I always wanted an epithet. I guess “Smelly” has been at least momentarily taken off the docket for possibilities.

I can’t totally figure out which Harry Potter house I would be in, but these days I’m really leaning towards Hufflepuff. Just to say I did it before it was coo– ahaha I get myself every time!

Halloween is coming up. You know how I know? Because nearly every conversation I’ve had over the last week has involved at least one person lamenting that they’re having trouble finding a costume. Others, fortunately, seem to be having no problem: “I’m going to be ‘Drunk’ for Halloween.” Frankness, honesty. Let’s stop kidding ourselves though, Halloween isn’t about costumes: it’s about the same thing that every other holiday is at college. That thing? Boozing. It’s also about eating rotten-colored shit with sugars that have never heard of “organic,” scar[r]ing the shit out of our vulnerable roommates, and dressing like skanks (Men included). It’s fun either way, but the pressure to repetitively explain why you aren’t wearing odd clothes — which is also, ironically, the same explanation you have had but never used to explain why you didn’t join the drama club in Middle School: that you have frankly never found enjoyment in weirdly fitted shirts and face paint — can get a wee bit frustrating. It’s not that I judge other people for dressing up. Only a little. “SLUTTY MERMAID!” Ok, sometimes quite a lot. It’s just that some of us handle the holidays differently.

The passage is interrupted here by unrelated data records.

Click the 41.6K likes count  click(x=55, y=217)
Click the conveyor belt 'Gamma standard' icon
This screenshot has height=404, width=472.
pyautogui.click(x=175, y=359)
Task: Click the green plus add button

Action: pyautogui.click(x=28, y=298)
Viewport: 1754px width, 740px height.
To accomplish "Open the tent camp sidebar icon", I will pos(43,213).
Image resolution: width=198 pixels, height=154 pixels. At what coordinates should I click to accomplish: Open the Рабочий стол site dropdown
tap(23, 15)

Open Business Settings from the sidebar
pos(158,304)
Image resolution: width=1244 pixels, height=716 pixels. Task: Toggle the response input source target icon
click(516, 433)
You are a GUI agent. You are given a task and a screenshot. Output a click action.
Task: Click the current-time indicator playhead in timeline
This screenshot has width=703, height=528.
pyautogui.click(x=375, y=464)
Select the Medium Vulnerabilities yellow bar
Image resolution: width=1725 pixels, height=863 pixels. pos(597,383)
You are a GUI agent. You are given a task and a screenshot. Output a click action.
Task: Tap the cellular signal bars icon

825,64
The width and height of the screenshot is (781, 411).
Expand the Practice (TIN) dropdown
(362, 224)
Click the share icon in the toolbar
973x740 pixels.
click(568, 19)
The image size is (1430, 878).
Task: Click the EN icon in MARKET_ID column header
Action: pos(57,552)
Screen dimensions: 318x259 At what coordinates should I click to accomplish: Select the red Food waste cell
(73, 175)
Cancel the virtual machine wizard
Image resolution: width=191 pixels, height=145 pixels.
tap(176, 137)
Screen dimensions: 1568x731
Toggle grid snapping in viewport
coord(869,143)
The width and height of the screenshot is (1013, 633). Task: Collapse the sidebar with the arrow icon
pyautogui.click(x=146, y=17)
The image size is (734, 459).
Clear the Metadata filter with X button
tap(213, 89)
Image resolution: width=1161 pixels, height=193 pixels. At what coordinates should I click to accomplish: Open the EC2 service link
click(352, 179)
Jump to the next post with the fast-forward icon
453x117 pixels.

Speaking of which, here are some costume ideas for those having trouble (Nautically themed for no reason apparent to me). No explanations or justifications here, take the list as you will:

1. Perturbed Seahorse
2. Moby’s Dick
3. 1000 Leagues Above 1000 Leagues Under the Sea
4. Choral Reef(er)
5. Hyper-Marine
6. AcidVacation (Ironically, also the way you’d probably spell “Acidification” on an Acid Vacation)

Went to brain break tonight. Ate another stale, un-toasted bagel. Seriously, cafeteria, I want to level with you. We leave Brain Break. More specifically, I love Brain Break. Why? I honestly don’t have a good reason. But if you could just let me crisp up this bagel to a golden brown before I smear on that fatty cream cheese, I’d be yours.

Shamelessly lifted from my Facebook for those of you who are not actually my friends there… maybe you exist? I keep getting told you do:

A tourist turned his back to my building and coyly dropped a piece of trash. He thought he got away with it. Then he noticed my stare and knew his trick was up. He picked up his trash and went on his way. Environment? This one’s for you.

Last night, following a day where I accidentally slept through an appointment and woke up around 2pm, I decided I would turn over a new leaf on my life and my sleep schedule: waking up early, getting fuller nights of sleep. So I turned to the internet, where I learned that a healthy amount of fresh air at night can drastically improve the quality of your sleep. So I opened my window. Unfortunately, I forgot that the Harvard Grounds Crew would be assembling planks of birch wood directly outside my window from 6am to 10am. This means, for those slow readers out there, that I was awake for those hours, and when I finally got back to sleep, I would continue doing that through my first alarm and almost miss a class.

I should know better. Why? Because those cave trolls do this ALL THE TIME. There is not a week that goes by where the Harvard Grounds Crew isn’t assembling some peculiar structure of wood or metal outside my window. I’m quite convinced that most of these projects are utterly unnecessary, but continue getting green-lit purely to make my life a living hell. “Oh yeah, you want to build a toddlers play park? Sure, sure, you can have a grant, but you gotta do it outside of Thayer, between the Church and the handicapped ramp.” “No, no reason really.”

Tonight, I’ll be sleeping with my windows closed.

The movie 13 Assassins is super notch. Sometimes I arbitrarily decide to not do my work and instead indulge in cultural — culturedulgence. Give it a whirl. It makes conversations like these a little awkward though:

Friend: God, I hate being up this late.
Me: Why are you up this late?
Friend: Doing orgo work.
Me: (thinking: I’m watching a violent samurai film) Oh, yeah. Sucks.

My name’s Brad, I’m a little tired, confused by Republican Presidential candidates, and reading some books I probably don’t understand. Bye.